The asyncExpand is internally using another stream controller and an addStream, so cancelling the expand-stream cancels the inner stream (if one is active), then cancels the outer stream, and then it's done.

The inner stream of asyncExpand is a web socket emitted as event by the stream created by _generate, so that gets cancelled. Then the outer stream is cancelled, which is the one of _generate, paused at the yield ret; statement. Cancelling an async* stream subscription makes all current and following yield statements act like a return. As you noticed, that means that the code immediately following that yield is not executed. If you need the code to be run even after the stream is cancelled, you should put the code into a finally block too, and you should expect every yield to be able to return.

I think everything here is working as intended.

phr34k commented 1 year ago

Sort of, websockets is a (manifestation of the) problem but not convinced it is the source of the problem.

Normally with communication standards (websockets incl.) it isn't uncommon that you coordinate your shutdown before finally closing the underlying sockets.

That isnt an immediate action and can take some time. What happens is this process seems to get initiated, but lacking a subscription responses stop being processed.

If you read the websocket code you'll see all kinds of weird twists with timers inheritly because of disattached stream subscriber.

I'd argue if enforcing an idiom (stream) causes it to misbehave it must be the idiom at fault.

Don't get me wrong: I admit what you said isnt unreasonable. Individually each these element behaves as you'd expect.

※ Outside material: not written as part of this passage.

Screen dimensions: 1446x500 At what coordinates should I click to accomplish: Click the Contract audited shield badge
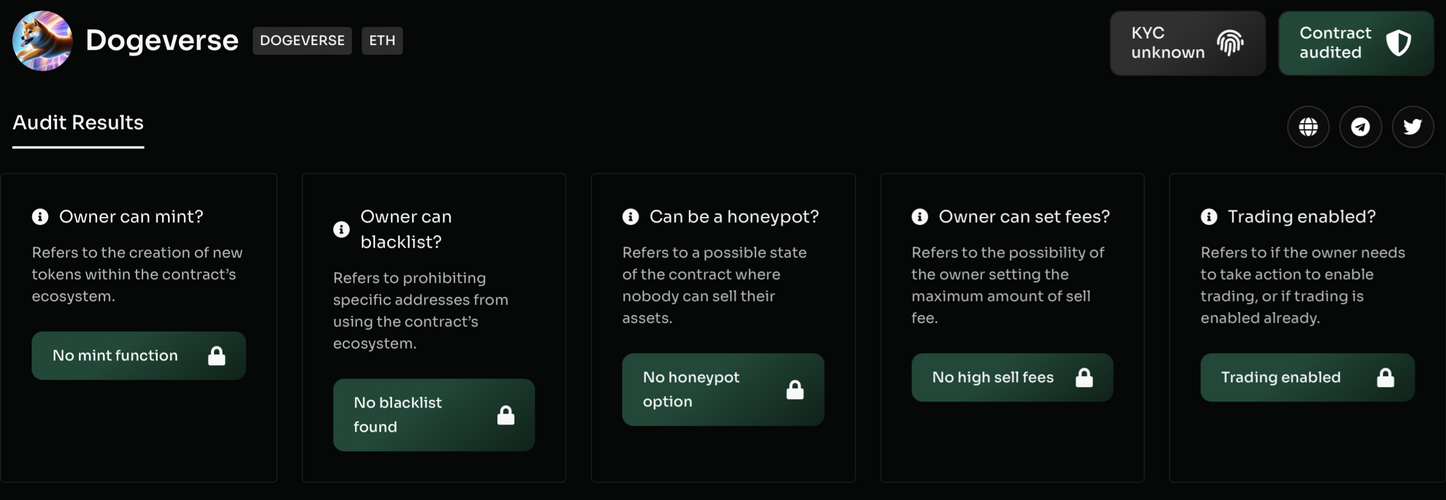click(1355, 43)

So you tell me your thoughts if I did something unreasonable- if its a specific bug in websocket that need solving or if async/stream mechanism has some shortcomings.

On Sun, Feb 5, 2023, 22:33 Lasse R.H. Nielsen @.***> wrote:

So the problem is with WebSocket?

StreamIterator.cancel immediately cancels its subscription using StreamSubscription.cancel, and returns the result future. That's reasonable. (I recommend using StreamQueue over StreamIterator, because it's nicer, but StreamIterator does work as intended, when it's used correctly, and it is here.)

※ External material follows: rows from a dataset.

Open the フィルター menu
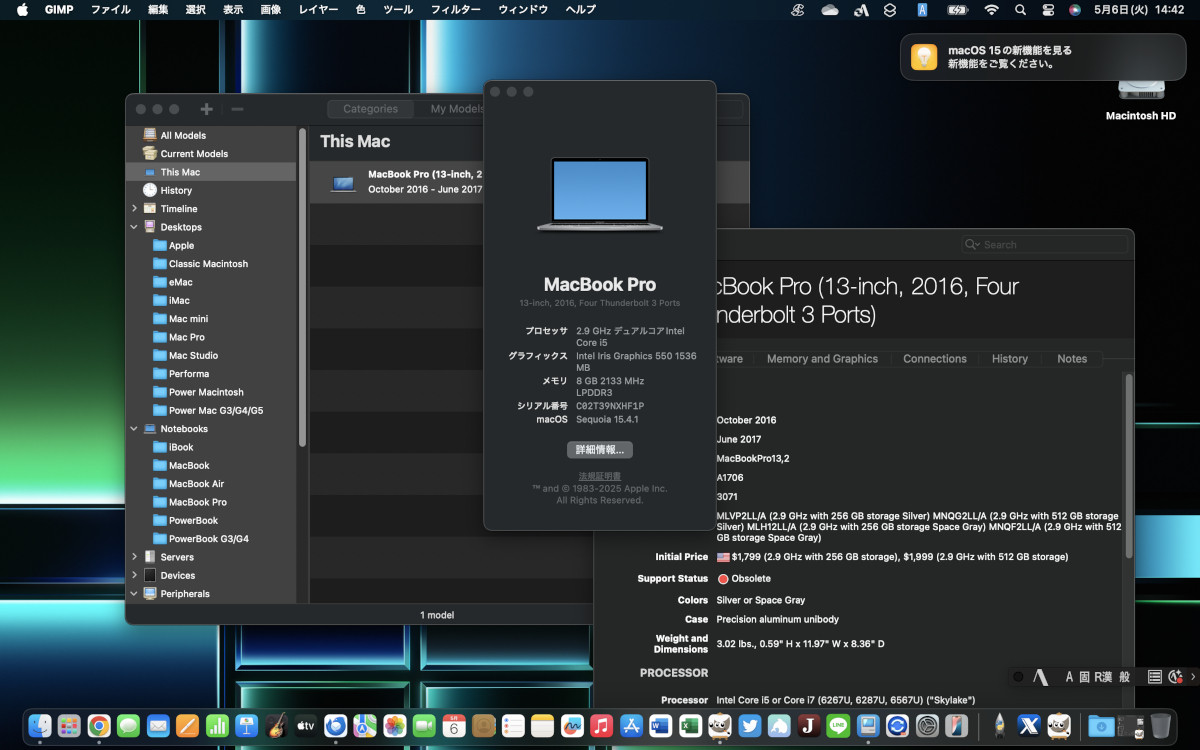The height and width of the screenshot is (750, 1200). (x=455, y=9)
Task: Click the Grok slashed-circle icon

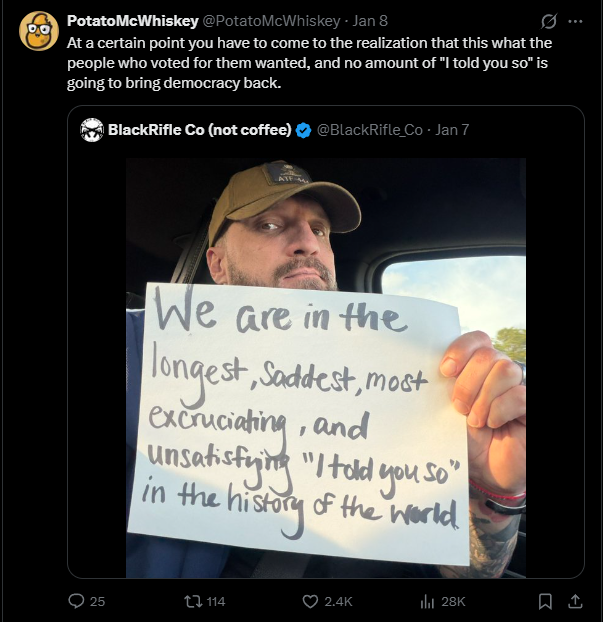Action: coord(549,21)
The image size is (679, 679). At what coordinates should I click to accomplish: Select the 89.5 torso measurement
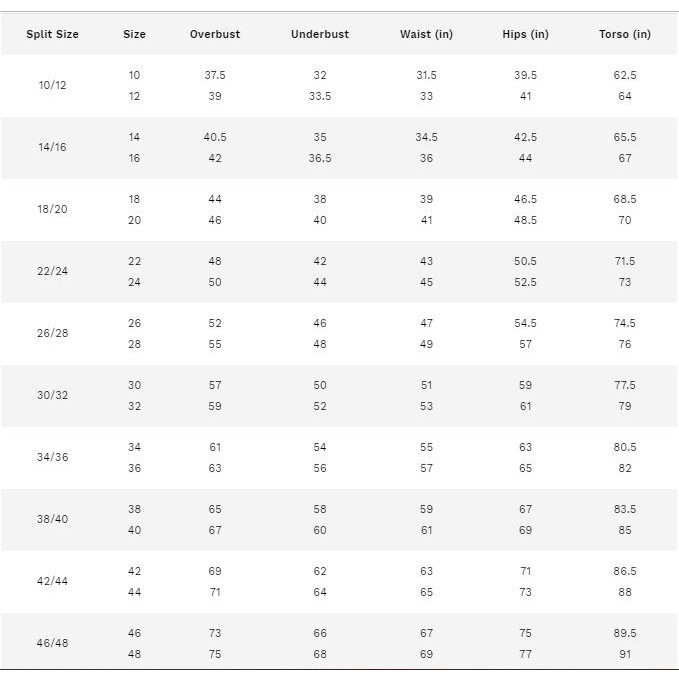coord(625,633)
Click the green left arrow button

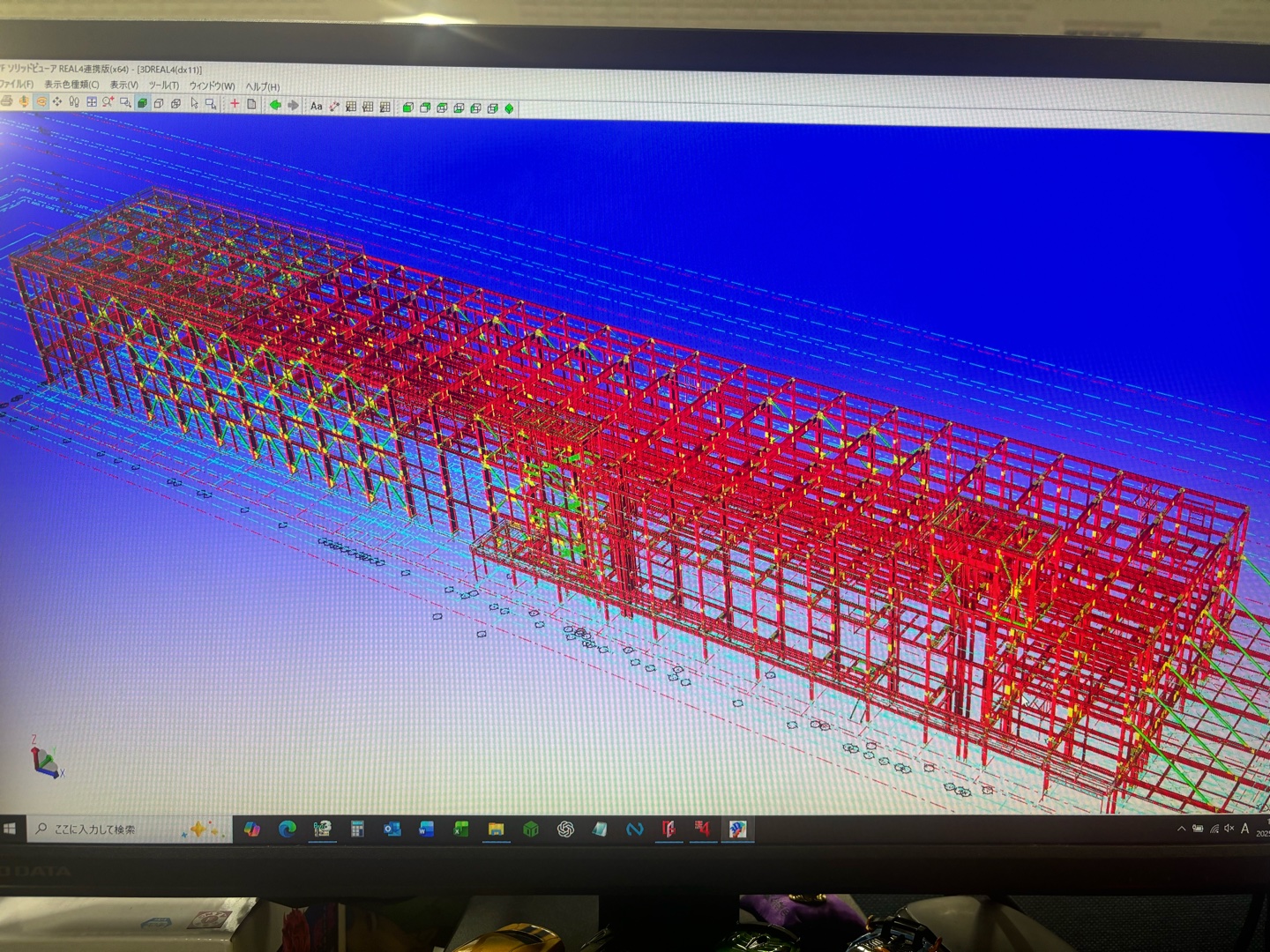[x=275, y=105]
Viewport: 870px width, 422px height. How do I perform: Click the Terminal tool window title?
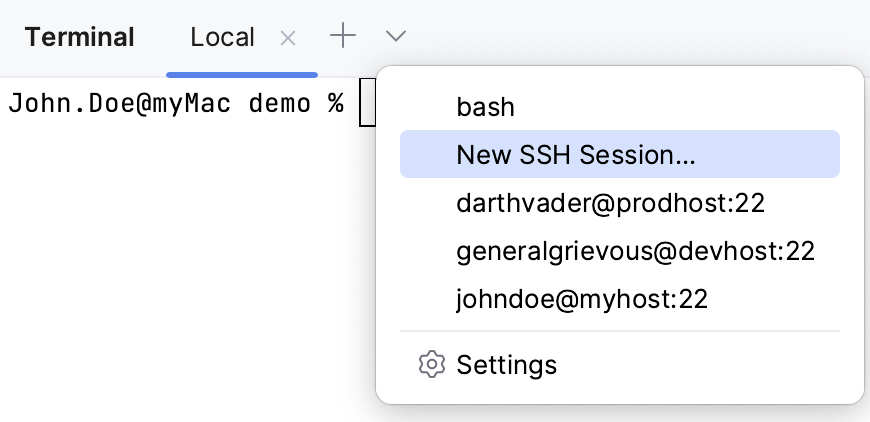click(x=80, y=38)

The StreamIterator is used on the stream of a synchronous StreamController, so calling the StreamIterator.cancel requests a cancel from the stream controller.

The StreamController is most likely executing an addStream of an asyncExpand. The stream controller cancels by first cancelling the addStream, and then calling its own onCancel callback to return a future saying that cancel is done.

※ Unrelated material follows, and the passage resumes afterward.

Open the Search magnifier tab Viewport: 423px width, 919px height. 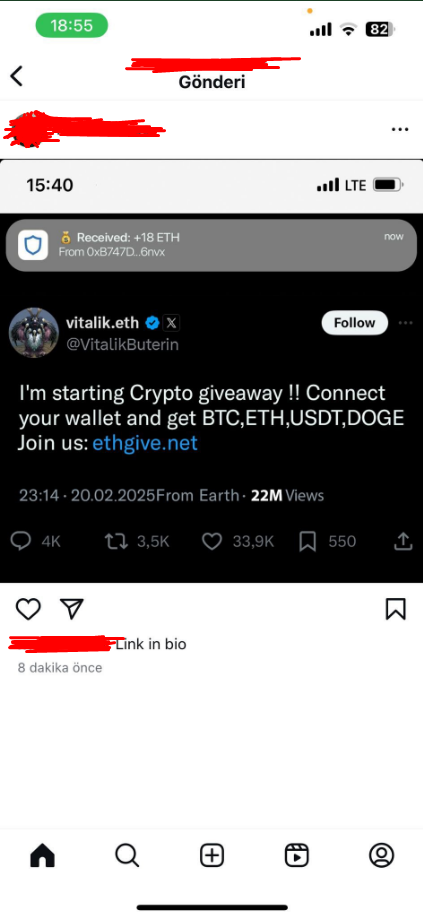click(x=127, y=856)
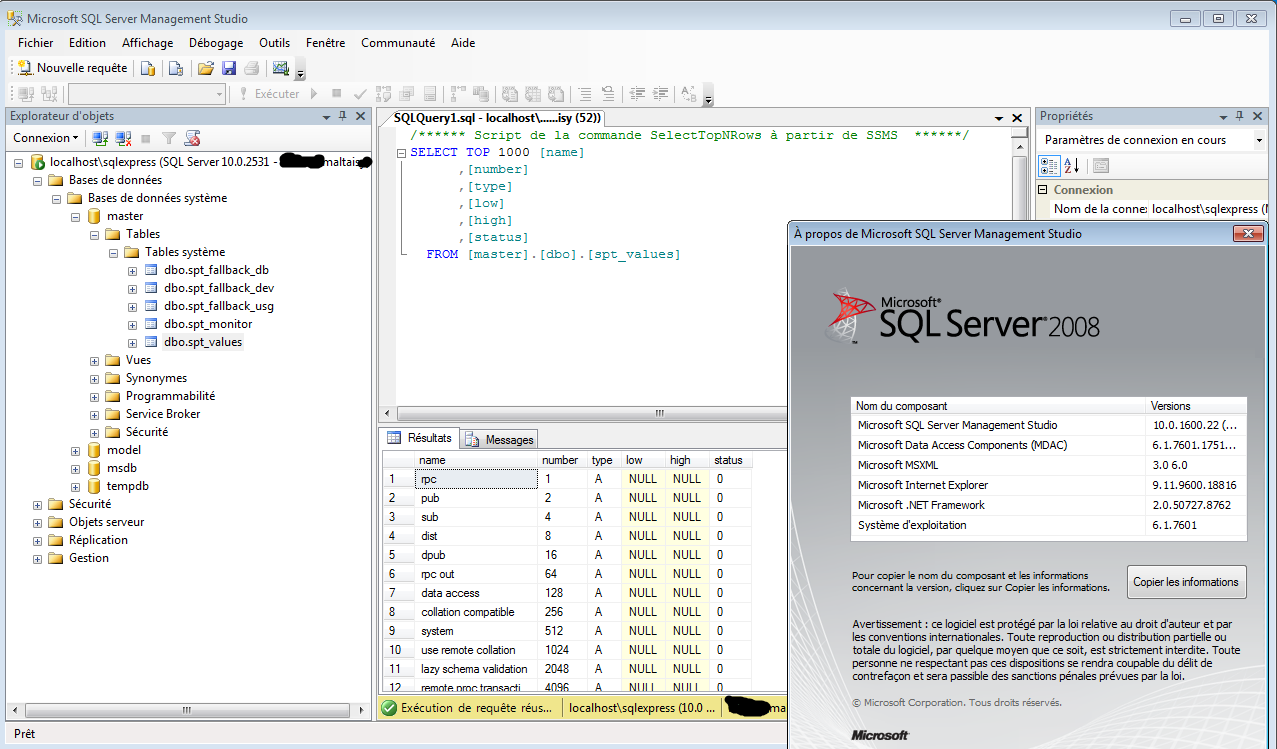Expand the msdb database node
1277x749 pixels.
[76, 468]
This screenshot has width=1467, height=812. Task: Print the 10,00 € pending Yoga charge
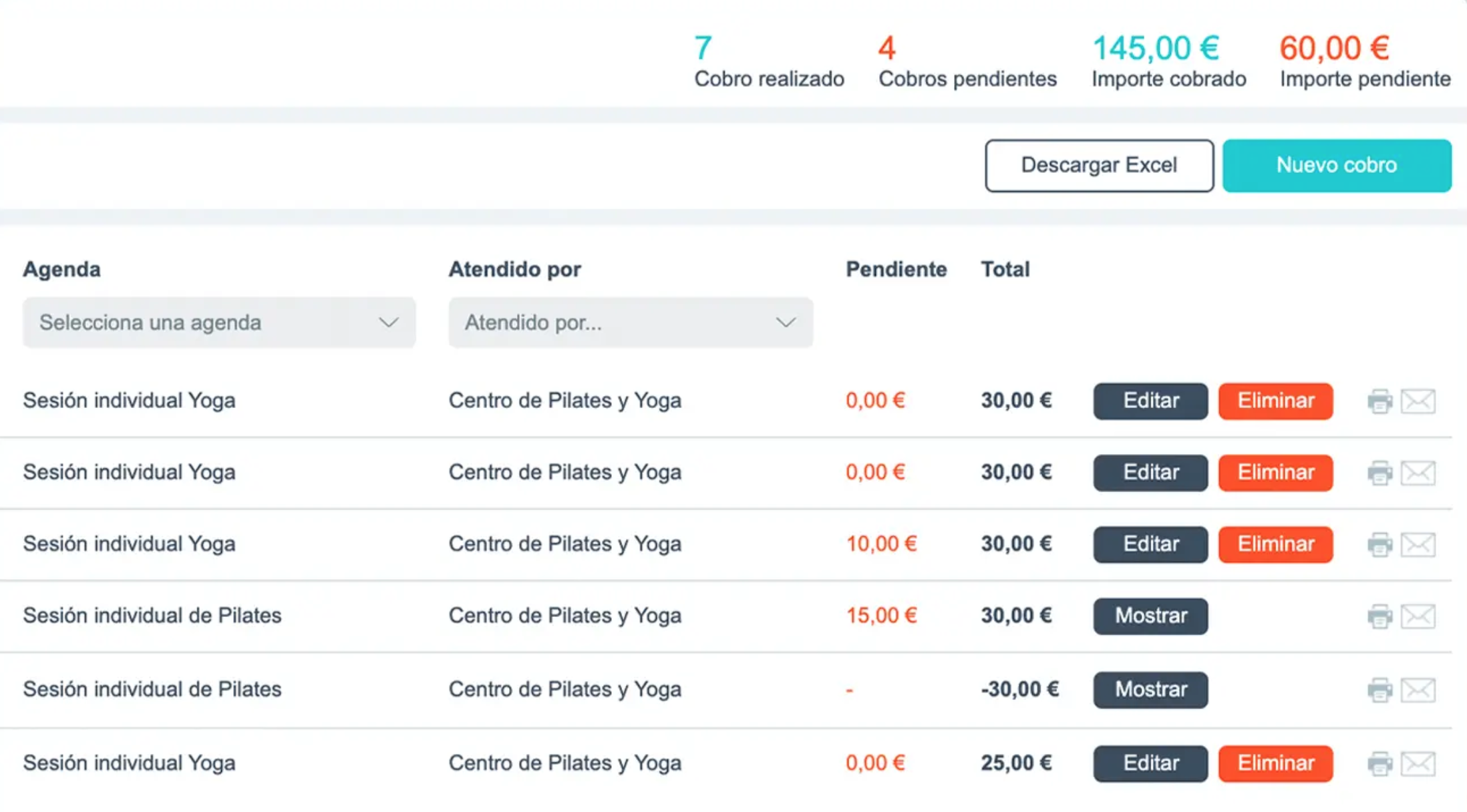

The asyncExpand is internally using another stream controller and an addStream, so cancelling the expand-stream cancels the inner stream (if one is active), then cancels the outer stream, and then it's done.

The inner stream of asyncExpand is a web socket emitted as event by the stream created by _generate, so that gets cancelled. Then the outer stream is cancelled, which is the one of _generate, paused at the yield ret; statement. Cancelling an async* stream subscription makes all current and following yield statements act like a return. As you noticed, that means that the code immediately following that yield is not executed. If you need the code to be run even after the stream is cancelled, you should put the code into a finally block too, and you should expect every yield to be able to return.

I think everything here is working as intended.

— Reply to this email directly, view it on GitHub https://github.com/dart-lang/sdk/issues/51241#issuecomment-1418049500, or unsubscribe https://github.com/notifications/unsubscribe-auth/AAJCQ4YNT5U4SNKMRA46QSDWV7B4FANCNFSM6AAAAAAUPTVMWE . You are receiving this because you authored the thread.Message ID: @.***>

lrhn commented 1 year ago

Using a stream might have been the wrong approach. If you can't pause the source, and you get events that must be reacted to, then a stream is not a good choice, because calling pause and then cancel can leave some events unhandled in the subscription buffer.

The source should then buffer those events while the subscription is paused, so it knows to properly dispose them if the subscription cancels.

I don't know the websocket code well enough to say whether that's even the problem, or how easy it is to fix. Let's rope in some dart:io people.